Becket (1964) is a very funny movie to me in how I personally think it is honestly one of the most MID things I've ever watched, but Peter O'Toole giving the pining, leaking Omega-in-Heat performance of a lifetime makes it worth it to me. Peak misogynist yaoi. The main weakness to me is that Burton's Thomas Becket in the movie is the most boring person alive, and doesn't capture how the real life Becket/Henry dynamic was that they were both unhinged in their own ways. I don't mind historical fanfic, I don't mind when authors make shit up--but why do people gotta make interesting characters so dull and moralistic? Anyways. I wrote a more extensive and in-depth review of the movie on my more Serious Writing Blog last year, which you can read if you're so inclined.
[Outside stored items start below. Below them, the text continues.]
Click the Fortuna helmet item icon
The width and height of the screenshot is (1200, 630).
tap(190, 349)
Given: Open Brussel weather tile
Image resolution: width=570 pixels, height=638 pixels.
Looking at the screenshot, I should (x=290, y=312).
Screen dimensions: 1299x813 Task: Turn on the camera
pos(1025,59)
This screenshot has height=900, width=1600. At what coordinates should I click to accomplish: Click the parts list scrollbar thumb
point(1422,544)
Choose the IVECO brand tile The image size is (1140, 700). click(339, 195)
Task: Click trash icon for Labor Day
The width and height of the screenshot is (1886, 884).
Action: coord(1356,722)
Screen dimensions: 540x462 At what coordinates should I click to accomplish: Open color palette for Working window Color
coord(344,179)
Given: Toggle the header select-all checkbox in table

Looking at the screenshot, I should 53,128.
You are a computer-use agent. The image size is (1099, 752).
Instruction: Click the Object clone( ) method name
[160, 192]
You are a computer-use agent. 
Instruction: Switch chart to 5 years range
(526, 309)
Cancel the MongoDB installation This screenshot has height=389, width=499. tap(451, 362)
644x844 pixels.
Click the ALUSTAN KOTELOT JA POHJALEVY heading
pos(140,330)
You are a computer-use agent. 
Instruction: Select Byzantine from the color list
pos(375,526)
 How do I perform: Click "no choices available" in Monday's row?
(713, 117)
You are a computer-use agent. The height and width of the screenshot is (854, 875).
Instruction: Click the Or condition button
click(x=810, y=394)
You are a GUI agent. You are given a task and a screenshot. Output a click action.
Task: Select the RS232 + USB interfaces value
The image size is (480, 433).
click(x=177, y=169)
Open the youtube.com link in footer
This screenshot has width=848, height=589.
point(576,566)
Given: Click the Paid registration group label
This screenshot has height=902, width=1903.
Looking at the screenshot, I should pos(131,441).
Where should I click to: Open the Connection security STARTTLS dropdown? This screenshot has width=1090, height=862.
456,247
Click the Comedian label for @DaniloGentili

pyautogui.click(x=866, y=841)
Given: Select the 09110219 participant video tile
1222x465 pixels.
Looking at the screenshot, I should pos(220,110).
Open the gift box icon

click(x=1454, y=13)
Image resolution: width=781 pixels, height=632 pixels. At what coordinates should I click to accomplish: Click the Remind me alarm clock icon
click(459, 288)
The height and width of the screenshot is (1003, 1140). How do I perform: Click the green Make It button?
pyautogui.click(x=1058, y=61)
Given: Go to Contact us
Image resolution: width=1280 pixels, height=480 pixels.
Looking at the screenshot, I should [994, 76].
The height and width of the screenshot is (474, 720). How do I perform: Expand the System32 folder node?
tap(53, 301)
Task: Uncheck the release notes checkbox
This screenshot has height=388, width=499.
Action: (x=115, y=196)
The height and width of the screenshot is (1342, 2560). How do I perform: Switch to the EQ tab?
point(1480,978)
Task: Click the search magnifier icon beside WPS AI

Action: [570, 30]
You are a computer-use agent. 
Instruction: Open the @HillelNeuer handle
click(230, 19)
The best part of Becket '64 is the Gwendolyn scene, which, like most great scenes in historical fiction, is completely Made Up but it was the part where I was like oh, you can actually see the uncomfortable proxy heterosexual possessive tension going on which is my guilty pleasure in the same-gender ships. Becket actually seems like an interesting character for all of 5 minutes during the "Inside me is a void where honor should be" before he solves his mental issues with church and then it returns to the immature Henry carrying the show with his whole disaster self. I guess it speaks to the strength of Anouilh as a wordsmith; there are many beautiful lines that do haunt me, and when I listen to the play recording from LA Theatre Works I have to stop every 5 seconds because the characters are saying something devastatingly beautiful. But overall it's not enough to stave my annoyance.

"The Devil's gift–his most subtle trick–to give us what we pray for"

The Devil's Crown (1978) does a better job in my estimation for capturing that toe-to toe feeling, as well as placing the Becket controversy in the Very Interesting context of the marriage and later crowning of Henry the Young King. It's so weird to have a story about Becket but have it NOT also be about Young Henry, as he seems like a crucial part of that story. But then again, TDC is trying to stick to more historical events, Jean Anouilh was just vibing. I did, however, appreciate greatly how much TDC's Becket was both dorky AND he got to swing the crucifx around chaotically.Also the fact that they thematically linked both Henry's affair with Rosamund with his friendship with Becket, and that Henry's dream sequence about both of them flow into each other is extremely *thinking emoji.* I can and WILL chew on that.

It follows in the interesting context that The Lion in Winter (1968) set up where Eleanor also thematically links Rosamund and Becket as similar in spirit as "rivals" for Henry's affection, which is fun as the both of them, along with Young Henry, loom ominously over the story as invisible but tangible competing presences.

Perhaps this is what I like best when it comes to the weird relationships, in the angevin yaoiz as well as just weird relationship dynamics overall. It's never just about two people or Two Guys, but more about the fascinating disaster web and context in which they exist, which makes everything 1000x more interesting to me than just the chemistry or flawed personalities of two people on their own. Also, sometimes they're just really funny.